Problem: For this exercise, restate word for word only the lines from the one containing "Switch to the Sources tab" through the last line below. Pictures do not get copied.

Segment Start: Data shown

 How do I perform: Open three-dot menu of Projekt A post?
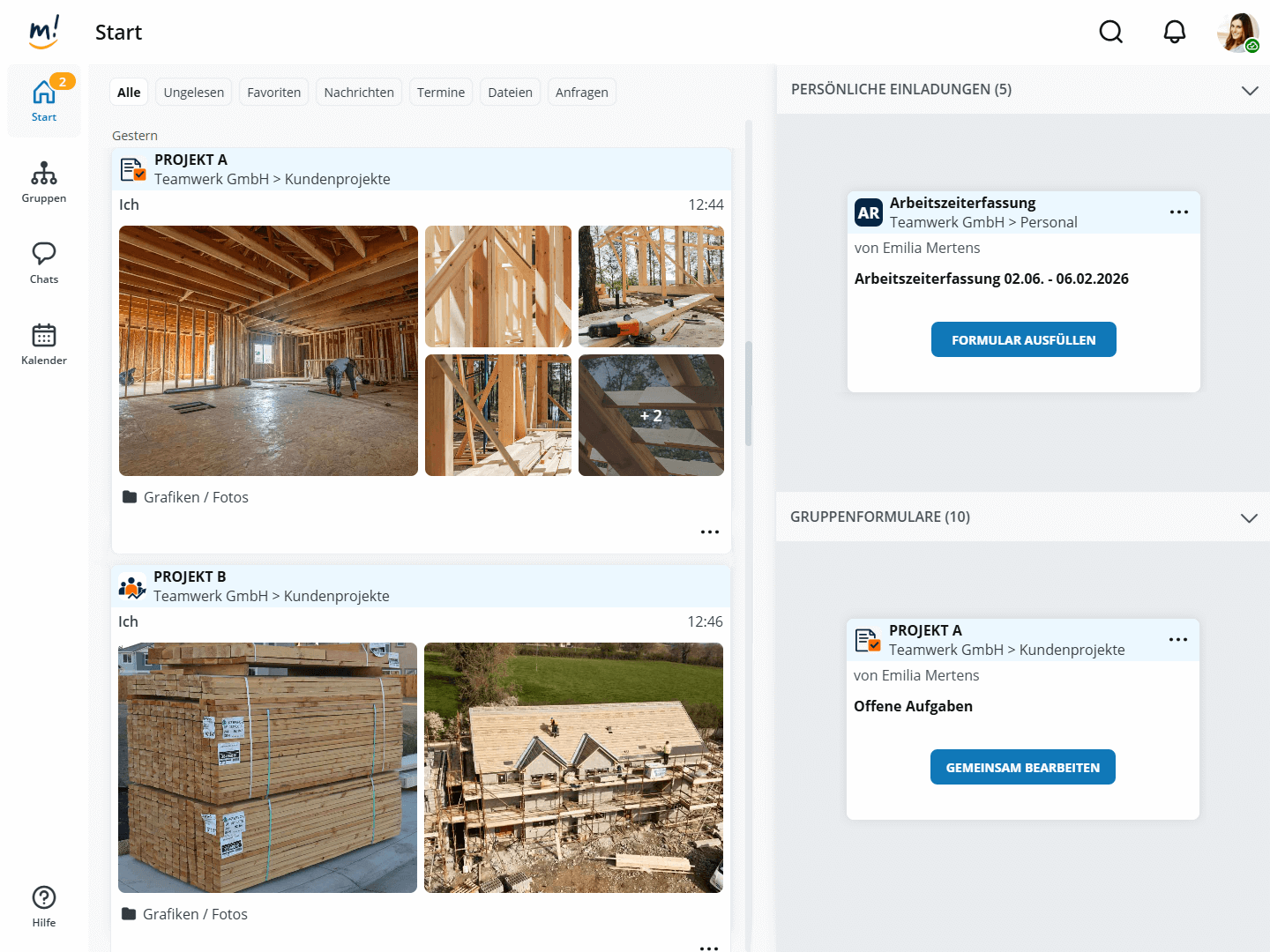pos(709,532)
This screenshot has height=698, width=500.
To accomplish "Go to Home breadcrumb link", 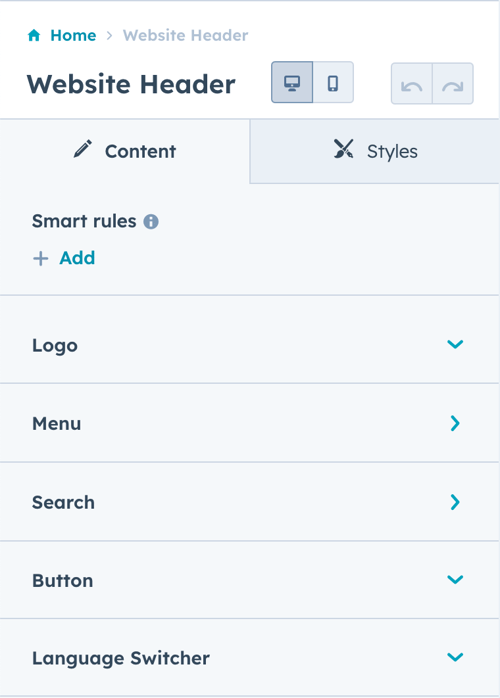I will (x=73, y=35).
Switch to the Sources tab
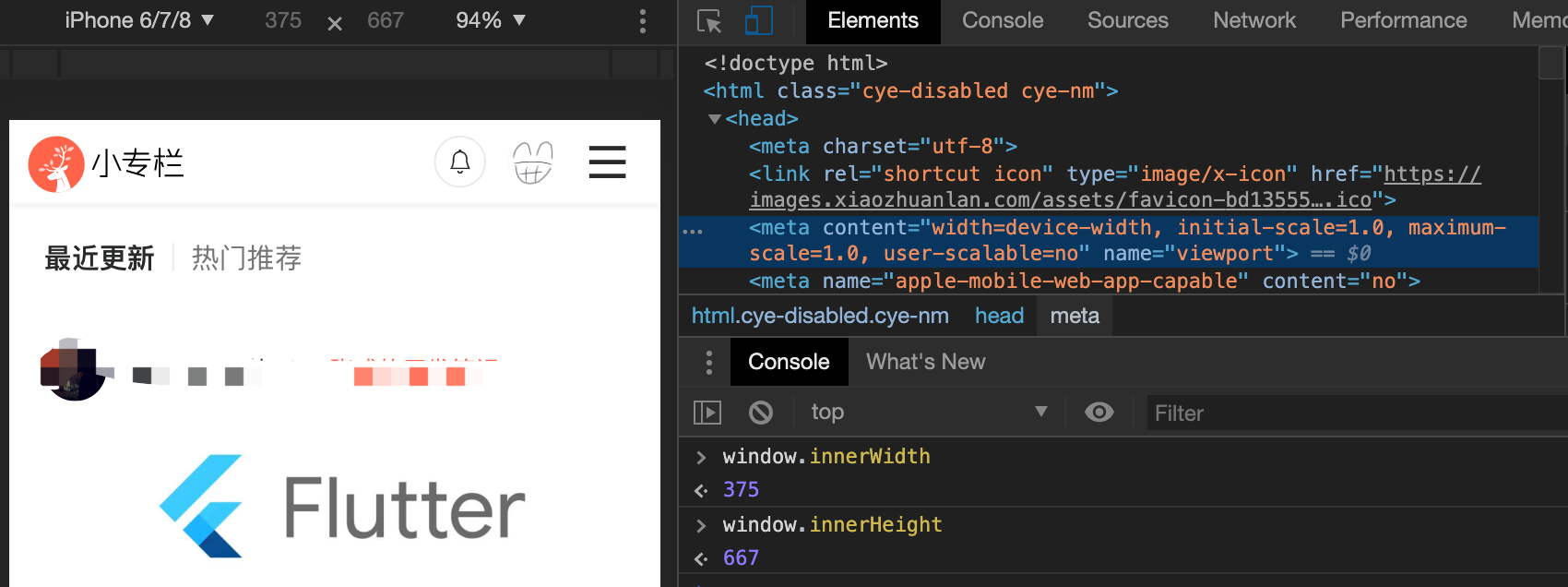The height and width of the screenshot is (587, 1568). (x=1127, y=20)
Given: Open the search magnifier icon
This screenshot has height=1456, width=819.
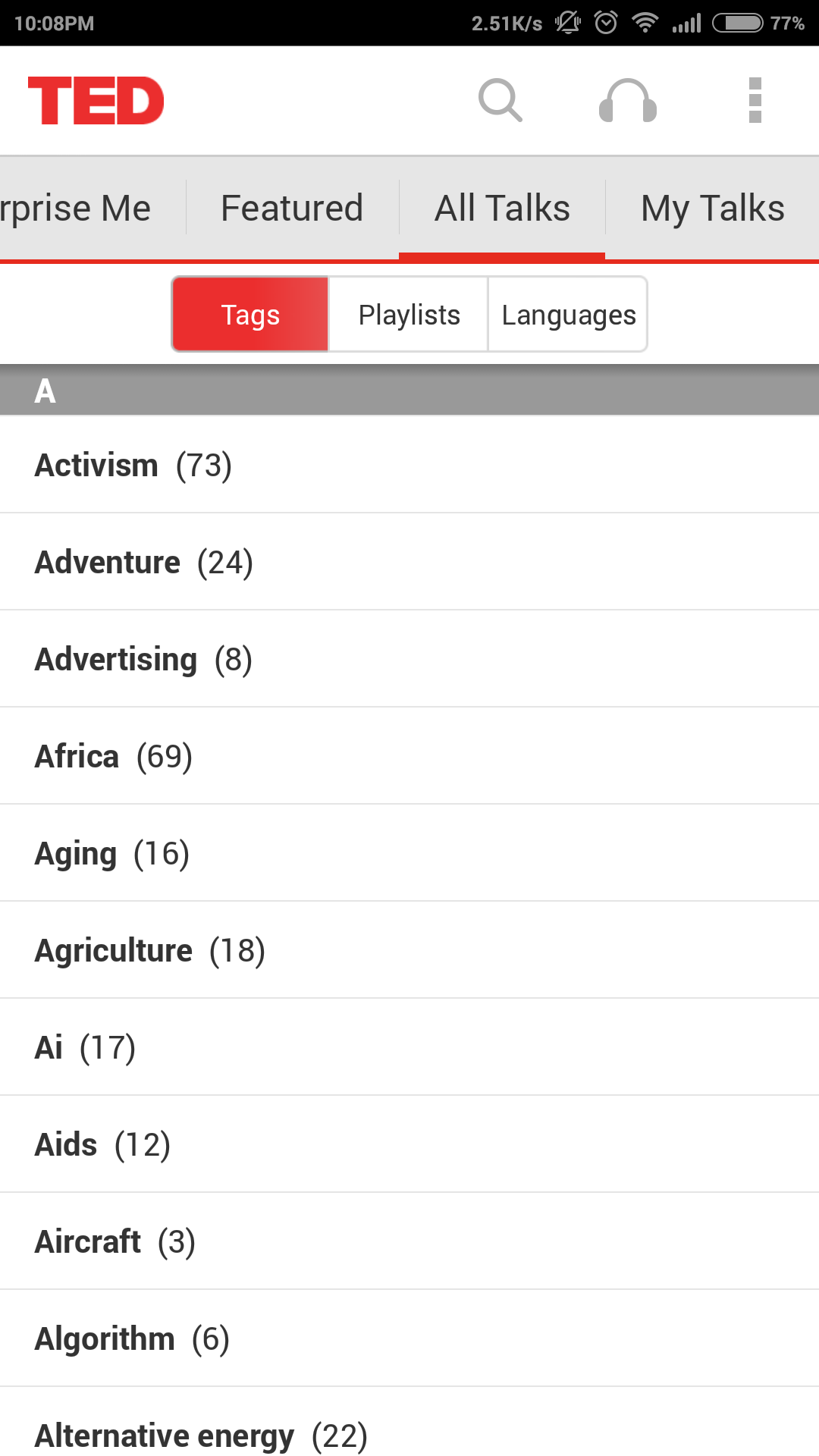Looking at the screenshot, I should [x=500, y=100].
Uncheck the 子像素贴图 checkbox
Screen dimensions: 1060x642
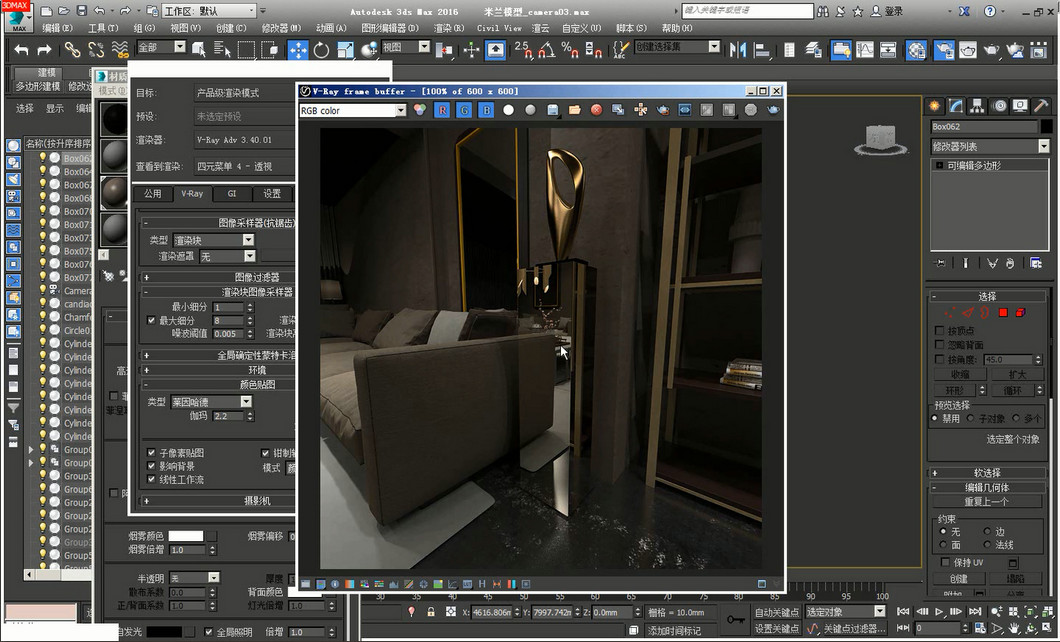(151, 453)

Segment End: Data shown

Finished exercise:
Switch to the Sources tab
The height and width of the screenshot is (587, 1568). (x=1127, y=20)
Given: Open the search magnifier icon
This screenshot has height=1456, width=819.
Looking at the screenshot, I should [x=500, y=100].
Uncheck the 子像素贴图 checkbox
Screen dimensions: 1060x642
(151, 453)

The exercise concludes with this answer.